You can make your own as after you've seen a stinger rig it's rather easy. Just go to any tackle shop and they will most likely have some pre-made for about $3. I've noticed using a pink and white duster king rig worked really well last summer.


----------



## catdad100 (Nov 17, 2009)

*titanium leader*

Ive been using titanium last 3 years(when I can afford it) and it holds up pretty good,less kinking and can tie it to hooks,swivels,etc.so its pretty easy to rig usually can catch multiple fish before having to change out or replace stinger etc. Dont get me wrong I still use single and multistrand stuff and even the dave workman and bass pro prerigged stuff but your gonna need to change them after each king,remora,etc.as they'll get a kink in them pretty easily and dont want to chance losing that big smoker and I hate to be wasting time changing rigs when the bite is on cause it can shut off in a hurry.


----------



## J0nesi (Jun 22, 2011)

dang guys thanks for the quick replys. i always use steel leaders but was just wondering.


----------



## Hopin4aboat (Jul 5, 2009)

Fishing from a pier its 27lb seven strand noncoated tied with a simple figure 8 knot. I can pull out the leader cut a foot or so section tie a swivel treble and be in the water before someone can tie a single haywire twist. I have neve had one come undone or have the leader break.


----------



## j.moulder (Feb 17, 2011)

Hopin4aboat said:


> Fishing from a pier its 27lb seven strand noncoated tied with a simple figure 8 knot. I can pull out the leader cut a foot or so section tie a swivel treble and be in the water before someone can tie a single haywire twist. I have neve had one come undone or have the leader break.


+1 on the figure 8 knot. Works well on swivel and hook end on all sizes of sevenstrand that I have used. 15-130#


----------



## Fish River Fool (May 20, 2009)

Hopin4aboat said:


> Fishing from a pier its 27lb seven strand noncoated tied with a simple figure 8 knot. I can pull out the leader cut a foot or so section tie a swivel treble and be in the water before someone can tie a single haywire twist. I have neve had one come undone or have the leader break.

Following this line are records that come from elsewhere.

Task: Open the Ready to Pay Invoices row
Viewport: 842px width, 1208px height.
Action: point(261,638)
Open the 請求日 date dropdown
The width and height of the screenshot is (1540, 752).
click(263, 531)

a few years back a Florida fishing magazine did an article on rigging for kings using 27 lb 7 strand wire and the figure 8 knot, it works great and i highly recommend it!


----------



## TarponDan (Nov 29, 2011)

If you're using live bait, definitely use a wire leader. I've caught kings up to 30 pounds using 80# flurorcarbon with casting jigs, however. The jigs are about 5-6" long and give the king's teeth something to chew on. I reel fast and the fish usually just hit the back of the lure. 

I normally use wire leaders for kings unless the water is crystal clear, but often use fluoro for spanish, and that's when the kings sometimes show up.


----------



## eym_sirius (Oct 17, 2007)

rfh21 said:


> Steel is the way to go. It can be done with floro but you have to get lucky with all those teeth. I like single strand because I can just snell the hook and haywire twist the trebble stinger, no need for crimps.


Yep - That's the way that I do it, too. Quick, easy and efficient.


----------



## startzc (Feb 4, 2013)

davy knot works good too. Its a easy fly fishing knot similar to the figure 8


----------



## JoeZ (Sep 30, 2007)

OTTE*DA*WORM said:


> No. Only If you don't want to land it. I always use steel braided leaders. They will tail whip a FC leader all day long. JMO. O*D*W



Are you sure it's the tail? I'd bet a dollar on those teeth.

:wallbash::no:


----------



## OTTE*DA*WORM (Feb 12, 2011)

JoeZ said:


> Are you sure it's the tail? I'd bet a dollar on those teeth.
> 
> :wallbash::no:


 

Well, teeth as well, but I would take you up on that dollar, especiall since I usually use a 2 foot leader, and when its snapped about an inch from where the leader is tied off, yes Im sure its the tail. They are a strong fish. So, I use steel now. Never had a problem.


----------



## panhandleslim (Jan 11, 2013)

*Flor o Basement*

You go with Floro for Kings, you are gonna be feeling low as the basement at the end of the day. Even if you get a clean bite on the hook only, any change in direction that the fish takes could bring the leader around and across the other teeth. If you have ever made the mistake of hitting a knuckle on a King's tooth when you are trying to get the hook out, you know how sharp they are. For pier fishing, use a 60 lb. +/- seven strand leader. Use a lighter seven strand at your own peril. A big smoker who is on the line for a while can start wearing seven strand, one strand at a time, same way they cut a mono leader. On the subject of knots for seven strand, I don't know what a figure eight knot looks like but some of the old timers made it clear to me that a simple half-hitch, pulled up tight, was as good as any knot you could dream up and takes no time to tie. (Half of a square knot). Try it, I've never had one fail. Single strand wire is preferred for trolling. A troll strike doesn't give the fish and opportunity to feel the resistance of the leader. You can use heavier wire because the fish is just not going to have a chance to feel something wrong and the leaders won't get kinked up with repeated use. When you 'free spool' on a pier or even from a dead boat, the bait has to feel natural, the leader needs to flex more. Thus the seven strand. I've used both from piers and always come back to seven strand except for trolling. Floro never for Kings.


----------



## jackedup (Jan 17, 2008)

I agree that figure eights are the way to go, just leave a long tag end if you want to use a stringer. I've caught 7-8 ft bull sharks that ate my king bait on 60 lb seven strand and never had the Figure 8 fail If you have to re-rig for some reason you can make them up real fast too


----------